Um dieses Paket zu installieren, benötigen Sie zunächst eine Installation von Anaconda. Wenn Sie Anaconda nicht auf Ihrem System haben, können Sie Miniconda für Python 3 herunterladen (https://conda.io/miniconda.html).
Um dieses Projekt zu installieren, müssen Sie es klonen
git clone https://github.com/gouarin/GenEO.git
cd GenEO
Als Nächstes erstellen wir mit dem folgenden Befehl eine Umgebung mit allen benötigten Paketen.
conda env create -f environment.yml
Um Ihre Umgebung zu aktivieren
source activate petsc-geneo
Dann
python setup.py install
Im Verzeichnis dieses Projekts befindet sich ein demos
mit 2D- und 3D-Beispielen.
Es ist wichtig, sich in der zuvor erstellten Conda-Umgebung zu befinden.

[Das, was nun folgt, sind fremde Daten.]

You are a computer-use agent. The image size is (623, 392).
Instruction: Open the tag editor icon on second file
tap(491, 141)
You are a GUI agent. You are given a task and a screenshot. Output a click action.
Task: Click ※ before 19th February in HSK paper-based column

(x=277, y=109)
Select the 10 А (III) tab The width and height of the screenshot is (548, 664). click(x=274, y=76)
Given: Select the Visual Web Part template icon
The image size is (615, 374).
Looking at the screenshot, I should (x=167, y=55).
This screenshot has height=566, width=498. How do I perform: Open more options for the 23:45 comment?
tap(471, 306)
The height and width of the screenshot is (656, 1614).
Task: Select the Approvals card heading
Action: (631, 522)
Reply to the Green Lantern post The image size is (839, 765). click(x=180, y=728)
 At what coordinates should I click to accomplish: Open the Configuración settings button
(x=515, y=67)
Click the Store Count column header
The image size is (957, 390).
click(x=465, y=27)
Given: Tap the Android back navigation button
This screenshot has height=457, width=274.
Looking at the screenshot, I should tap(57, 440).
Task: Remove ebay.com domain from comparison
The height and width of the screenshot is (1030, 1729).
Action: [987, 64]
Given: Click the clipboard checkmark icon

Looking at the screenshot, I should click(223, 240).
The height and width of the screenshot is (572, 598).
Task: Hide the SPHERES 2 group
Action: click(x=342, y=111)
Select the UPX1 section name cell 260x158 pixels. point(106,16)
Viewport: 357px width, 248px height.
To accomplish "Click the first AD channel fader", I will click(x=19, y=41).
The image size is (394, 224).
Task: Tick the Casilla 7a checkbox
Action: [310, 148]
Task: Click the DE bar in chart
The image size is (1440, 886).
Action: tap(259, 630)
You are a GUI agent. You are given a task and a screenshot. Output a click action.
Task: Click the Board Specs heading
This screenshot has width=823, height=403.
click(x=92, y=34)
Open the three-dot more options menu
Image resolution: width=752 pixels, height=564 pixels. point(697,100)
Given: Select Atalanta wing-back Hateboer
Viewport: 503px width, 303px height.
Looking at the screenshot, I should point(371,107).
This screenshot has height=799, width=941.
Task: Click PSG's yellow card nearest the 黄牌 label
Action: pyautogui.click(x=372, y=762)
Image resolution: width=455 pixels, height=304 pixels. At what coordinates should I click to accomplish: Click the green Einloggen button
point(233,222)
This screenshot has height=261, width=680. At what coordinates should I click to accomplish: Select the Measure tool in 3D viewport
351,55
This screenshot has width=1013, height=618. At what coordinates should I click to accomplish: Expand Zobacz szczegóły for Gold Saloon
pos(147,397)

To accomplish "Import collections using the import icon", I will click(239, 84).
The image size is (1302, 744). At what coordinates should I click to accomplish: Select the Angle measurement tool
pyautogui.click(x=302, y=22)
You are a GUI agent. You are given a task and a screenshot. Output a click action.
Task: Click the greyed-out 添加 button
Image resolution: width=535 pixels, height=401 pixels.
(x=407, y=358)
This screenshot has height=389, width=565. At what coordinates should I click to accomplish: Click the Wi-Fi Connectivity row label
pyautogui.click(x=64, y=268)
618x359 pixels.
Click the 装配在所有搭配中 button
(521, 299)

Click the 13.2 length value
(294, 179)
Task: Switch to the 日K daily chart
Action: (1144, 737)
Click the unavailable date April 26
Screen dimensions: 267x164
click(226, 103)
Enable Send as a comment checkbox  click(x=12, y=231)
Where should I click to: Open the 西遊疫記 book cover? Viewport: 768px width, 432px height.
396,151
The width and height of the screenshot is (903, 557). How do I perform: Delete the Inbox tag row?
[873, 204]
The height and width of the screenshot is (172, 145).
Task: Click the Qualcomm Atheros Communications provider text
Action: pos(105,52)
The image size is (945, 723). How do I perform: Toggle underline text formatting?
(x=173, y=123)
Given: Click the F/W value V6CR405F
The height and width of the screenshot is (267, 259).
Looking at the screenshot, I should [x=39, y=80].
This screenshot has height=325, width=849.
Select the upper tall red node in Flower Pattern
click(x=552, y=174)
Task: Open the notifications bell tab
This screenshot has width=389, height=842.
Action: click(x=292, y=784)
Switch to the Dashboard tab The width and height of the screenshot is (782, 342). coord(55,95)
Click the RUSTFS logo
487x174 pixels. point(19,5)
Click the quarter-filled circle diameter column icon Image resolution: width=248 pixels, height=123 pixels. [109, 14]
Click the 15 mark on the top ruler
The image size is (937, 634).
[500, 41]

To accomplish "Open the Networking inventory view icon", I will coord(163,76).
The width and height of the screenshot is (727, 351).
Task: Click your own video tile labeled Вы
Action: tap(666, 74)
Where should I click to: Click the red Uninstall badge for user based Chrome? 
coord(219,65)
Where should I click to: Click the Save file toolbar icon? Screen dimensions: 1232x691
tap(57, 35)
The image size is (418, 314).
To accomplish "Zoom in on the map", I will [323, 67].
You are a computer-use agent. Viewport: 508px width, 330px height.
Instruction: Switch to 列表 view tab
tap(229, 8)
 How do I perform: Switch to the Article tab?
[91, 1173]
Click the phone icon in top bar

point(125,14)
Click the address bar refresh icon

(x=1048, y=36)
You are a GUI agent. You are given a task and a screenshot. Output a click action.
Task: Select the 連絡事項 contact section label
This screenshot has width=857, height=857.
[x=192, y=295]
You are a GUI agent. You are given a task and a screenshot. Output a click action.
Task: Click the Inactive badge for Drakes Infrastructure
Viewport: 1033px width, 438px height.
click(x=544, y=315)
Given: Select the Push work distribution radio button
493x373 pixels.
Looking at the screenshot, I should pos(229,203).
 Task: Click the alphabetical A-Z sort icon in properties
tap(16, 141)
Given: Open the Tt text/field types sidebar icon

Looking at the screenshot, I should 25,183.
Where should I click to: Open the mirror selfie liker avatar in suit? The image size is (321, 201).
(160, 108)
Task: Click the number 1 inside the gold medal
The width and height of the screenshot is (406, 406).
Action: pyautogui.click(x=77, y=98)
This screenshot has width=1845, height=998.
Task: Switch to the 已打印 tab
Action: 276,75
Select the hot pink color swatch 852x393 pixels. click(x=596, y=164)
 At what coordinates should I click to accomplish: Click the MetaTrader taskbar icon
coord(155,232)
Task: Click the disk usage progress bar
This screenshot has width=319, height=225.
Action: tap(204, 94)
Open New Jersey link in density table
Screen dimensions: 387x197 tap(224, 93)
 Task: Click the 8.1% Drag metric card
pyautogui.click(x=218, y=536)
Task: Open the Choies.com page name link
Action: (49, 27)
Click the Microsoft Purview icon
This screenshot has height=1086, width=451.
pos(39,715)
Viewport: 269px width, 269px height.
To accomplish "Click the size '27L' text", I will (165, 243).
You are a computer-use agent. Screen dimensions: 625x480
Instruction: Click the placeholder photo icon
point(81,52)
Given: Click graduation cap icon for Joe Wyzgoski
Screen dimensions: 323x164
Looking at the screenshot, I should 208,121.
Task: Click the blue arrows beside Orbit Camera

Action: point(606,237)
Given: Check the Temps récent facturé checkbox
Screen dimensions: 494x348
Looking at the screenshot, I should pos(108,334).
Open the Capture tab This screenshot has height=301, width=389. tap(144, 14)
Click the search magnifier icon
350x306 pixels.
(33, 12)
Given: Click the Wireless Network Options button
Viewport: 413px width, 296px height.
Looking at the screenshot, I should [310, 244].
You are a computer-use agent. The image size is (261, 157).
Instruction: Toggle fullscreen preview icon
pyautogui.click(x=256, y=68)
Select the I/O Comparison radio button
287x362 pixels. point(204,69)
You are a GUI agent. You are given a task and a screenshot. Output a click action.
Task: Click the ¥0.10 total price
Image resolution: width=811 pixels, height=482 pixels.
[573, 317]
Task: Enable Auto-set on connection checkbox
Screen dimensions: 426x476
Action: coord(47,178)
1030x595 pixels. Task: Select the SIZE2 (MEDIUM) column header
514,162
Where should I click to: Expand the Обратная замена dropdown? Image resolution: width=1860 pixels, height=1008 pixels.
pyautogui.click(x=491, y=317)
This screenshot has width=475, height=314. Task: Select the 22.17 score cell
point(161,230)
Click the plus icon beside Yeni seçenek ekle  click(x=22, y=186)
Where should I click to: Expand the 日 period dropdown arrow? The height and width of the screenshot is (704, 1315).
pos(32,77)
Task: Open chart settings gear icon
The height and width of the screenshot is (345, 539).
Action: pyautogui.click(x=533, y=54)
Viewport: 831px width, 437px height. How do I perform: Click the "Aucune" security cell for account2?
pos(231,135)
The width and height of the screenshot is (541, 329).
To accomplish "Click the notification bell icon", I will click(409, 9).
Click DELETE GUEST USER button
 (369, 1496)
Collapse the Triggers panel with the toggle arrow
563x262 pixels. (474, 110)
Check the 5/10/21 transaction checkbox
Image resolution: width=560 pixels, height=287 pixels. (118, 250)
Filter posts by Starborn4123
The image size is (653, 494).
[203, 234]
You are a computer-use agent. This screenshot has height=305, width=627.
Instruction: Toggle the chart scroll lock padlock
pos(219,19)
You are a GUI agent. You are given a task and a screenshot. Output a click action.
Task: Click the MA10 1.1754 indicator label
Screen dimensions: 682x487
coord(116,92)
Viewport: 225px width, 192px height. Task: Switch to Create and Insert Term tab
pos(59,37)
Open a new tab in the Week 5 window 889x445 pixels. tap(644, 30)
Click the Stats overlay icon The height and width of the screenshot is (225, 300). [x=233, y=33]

Wenn das nicht der Fall ist
source activate petsc-geneo
Dies ist ein Beispiel dafür, wie man eines davon testet
mpiexec -np 4 python demo_elasticity_2d.py -AMPCG_verbose -ksp_monitor -PCBNN_verbose
Wenn die Ausführung von demo_elasticity_2d.py
erfolgreich war, sollten Sie einen Dateinamen 'solution_2d_asm.vts'
haben.
Um diese Datei anzuzeigen, müssen Sie Paraview installieren (https://www.paraview.org/download/).
paraview
und wählen Sie Datei->Ladestatus.paraview
dieses Projekts mit dem Namen visu_2d.pvsm
aus.vts
Datei aus.Sie sollten die Ergebnisse sehen.